- Opening Delimiter -
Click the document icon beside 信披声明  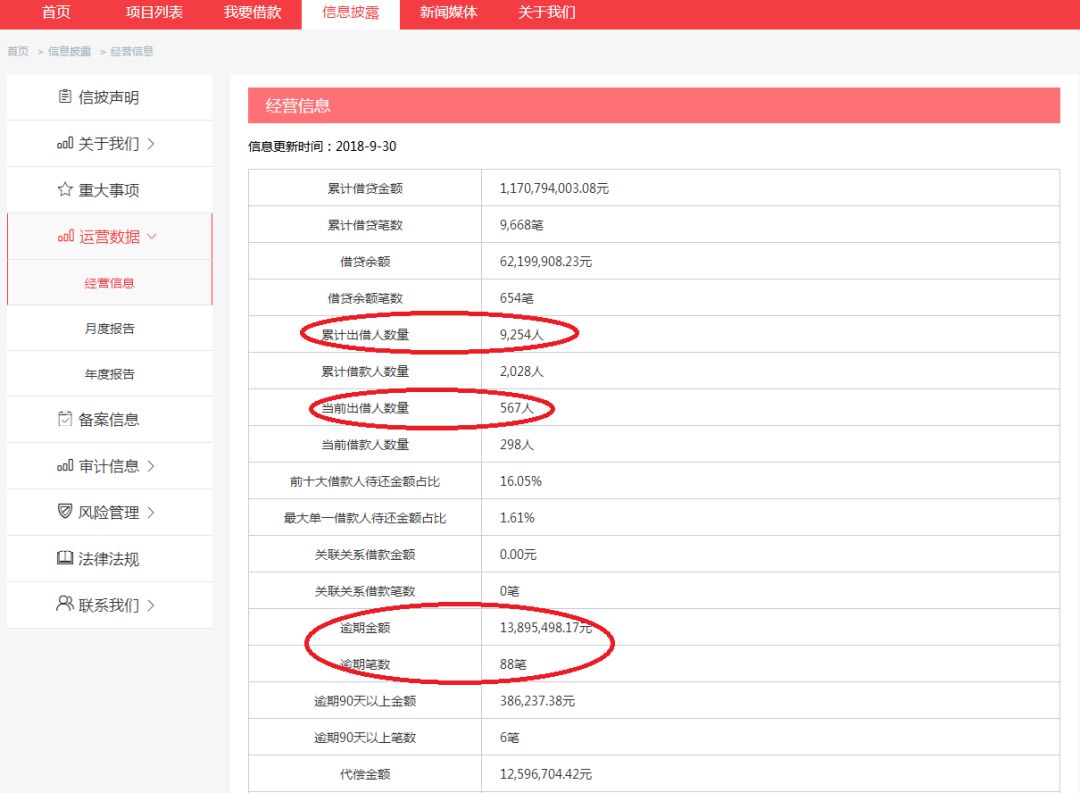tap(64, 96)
- Closing Delimiter -
- Opening Delimiter -
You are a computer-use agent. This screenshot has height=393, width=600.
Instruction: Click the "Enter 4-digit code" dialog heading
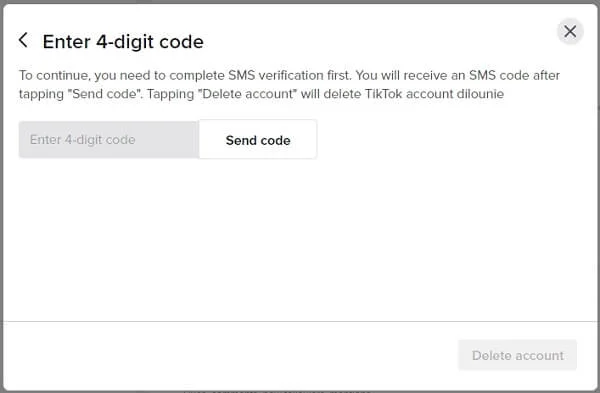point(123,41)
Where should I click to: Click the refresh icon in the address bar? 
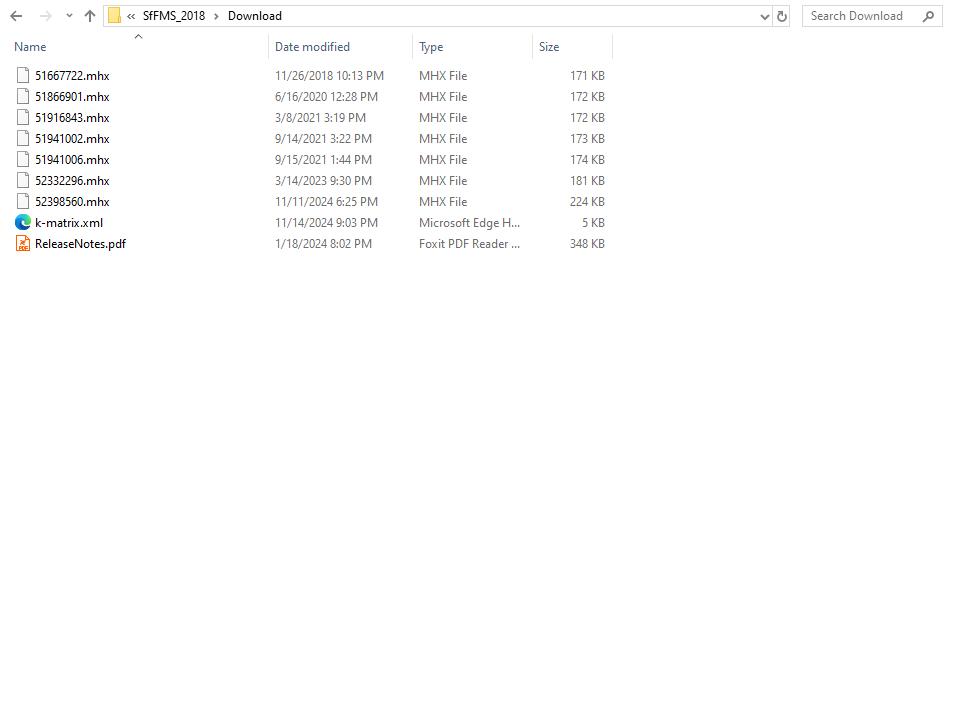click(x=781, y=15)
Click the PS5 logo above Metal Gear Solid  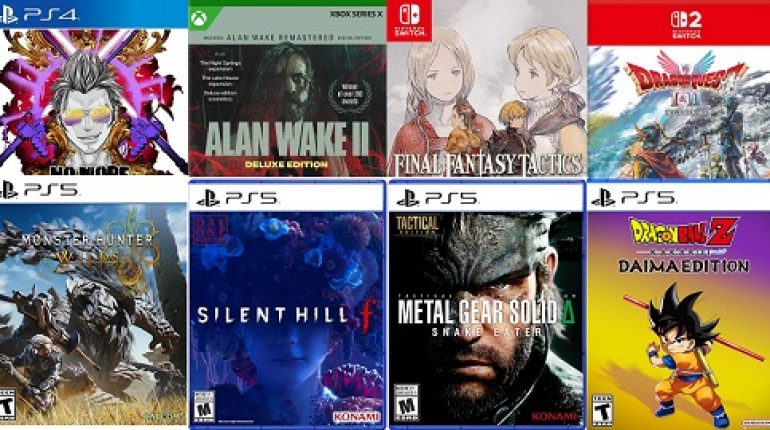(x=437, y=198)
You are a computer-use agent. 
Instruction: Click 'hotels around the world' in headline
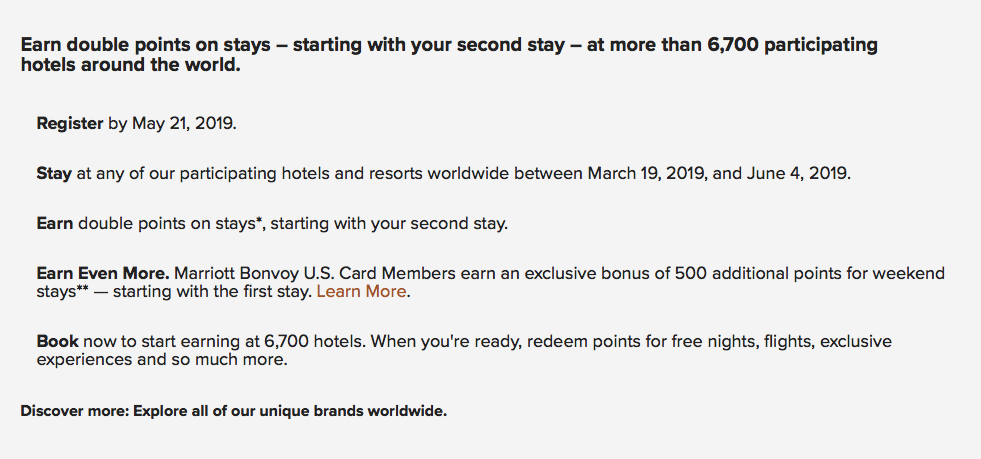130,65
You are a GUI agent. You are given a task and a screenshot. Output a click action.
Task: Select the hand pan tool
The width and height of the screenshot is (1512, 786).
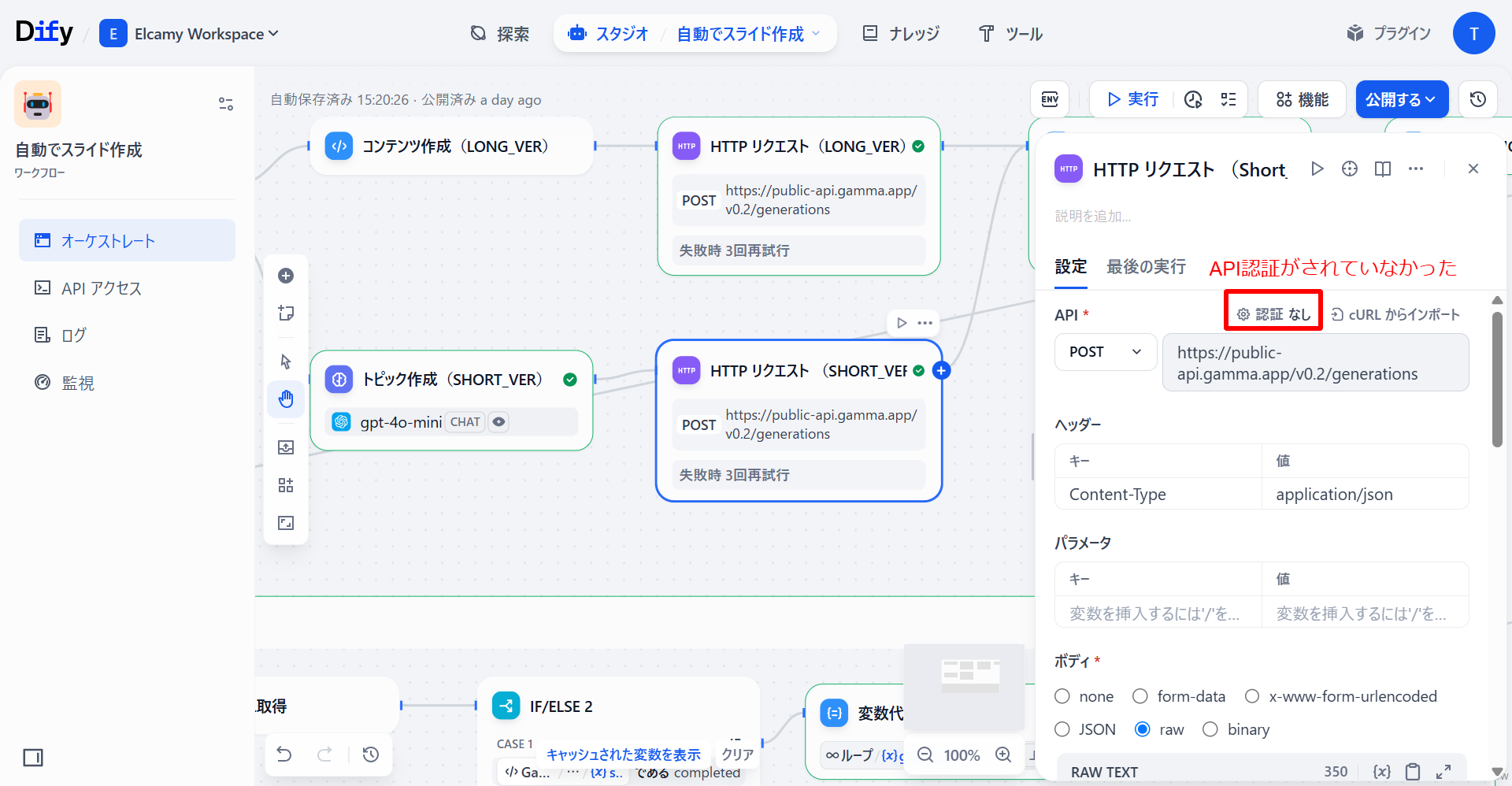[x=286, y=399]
- Closing Delimiter -
● ASSIGNED TASK: From the records above, count the lines in which the string "computer" is found, and answer with the number alone.

● EXPECTED OUTPUT: 2